She believes the dog, who weighs only 5kg, had tried to open the gate when a piece of the crate snapped off and jabbed him in the mouth, trapping him on the bars.
Lara spent 10 minutes trying to remove Marley's face from the bar while he cried in pain, which she says was "horrible".
He has a vet appointment scheduled for Wednesday morning, the earliest they could book him in.
Andy said their three kids (one of whom has autism) have all been crying since the upsetting incident.
Lara ended her Facebook post with a warning to dog owners considering buying the same Kmart item.
"I cannot believe how dangerous this crate was – do not buy!!!" she said in her post, which was shared to a popular Cavoodle dog owners group.
Other Facebook users have chimed in with their own experiences of the crate.
"My dog hated the crate and got his head stuck.
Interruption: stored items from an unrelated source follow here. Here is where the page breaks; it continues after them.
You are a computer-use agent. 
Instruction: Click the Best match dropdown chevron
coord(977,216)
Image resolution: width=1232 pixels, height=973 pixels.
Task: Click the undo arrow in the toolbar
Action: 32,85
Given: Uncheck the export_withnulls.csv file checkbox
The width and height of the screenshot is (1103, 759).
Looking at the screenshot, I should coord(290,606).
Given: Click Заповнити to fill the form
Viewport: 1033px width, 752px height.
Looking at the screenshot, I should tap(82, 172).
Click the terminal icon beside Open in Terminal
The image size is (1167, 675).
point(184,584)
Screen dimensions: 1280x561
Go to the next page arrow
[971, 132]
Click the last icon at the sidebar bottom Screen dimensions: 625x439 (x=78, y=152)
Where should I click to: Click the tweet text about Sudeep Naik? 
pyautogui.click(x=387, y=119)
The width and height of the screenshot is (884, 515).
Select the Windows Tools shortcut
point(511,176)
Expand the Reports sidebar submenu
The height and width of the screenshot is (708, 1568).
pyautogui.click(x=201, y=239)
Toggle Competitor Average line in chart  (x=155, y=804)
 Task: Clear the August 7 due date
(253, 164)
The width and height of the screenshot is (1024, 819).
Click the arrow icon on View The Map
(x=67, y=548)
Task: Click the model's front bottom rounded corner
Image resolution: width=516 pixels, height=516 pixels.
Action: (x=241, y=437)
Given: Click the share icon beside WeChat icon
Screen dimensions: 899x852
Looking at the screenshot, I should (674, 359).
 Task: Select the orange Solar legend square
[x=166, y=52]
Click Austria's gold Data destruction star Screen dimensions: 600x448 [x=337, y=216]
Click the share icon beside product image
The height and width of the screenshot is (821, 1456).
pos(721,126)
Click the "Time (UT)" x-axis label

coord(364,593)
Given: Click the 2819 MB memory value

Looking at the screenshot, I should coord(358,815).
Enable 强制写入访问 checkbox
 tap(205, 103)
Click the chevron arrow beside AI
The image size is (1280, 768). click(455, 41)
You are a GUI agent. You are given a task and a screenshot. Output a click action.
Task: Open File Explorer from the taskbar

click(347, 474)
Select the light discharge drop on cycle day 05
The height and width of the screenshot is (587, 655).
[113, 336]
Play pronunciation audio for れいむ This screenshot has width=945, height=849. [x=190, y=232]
It was horrible, I felt so guilty," one user said.
Another added: "My pup did not like the whole crate thing…she managed to bend the bars open and proceeded to escape out of it."
"The health and safety of our products are our number one priority and this information is being taken extremely seriously," a Kmart spokesperson told 7 News.
Crate training, in which dogs are locked in a cage overnight or while their owners are out, is a controversial practice, with animal rights groups such as PETA calling it "just a way to ignore and warehouse them until you get around to taking care of them properly".
"It deprives dogs of the opportunity to fulfil some of their most basic needs, such as the freedom to walk around, the opportunity to relieve themselves, and the ability to stretch out and relax," PETA has said.
The group added: "It also prevents them from interacting with their environment and learning how to behave in a human setting."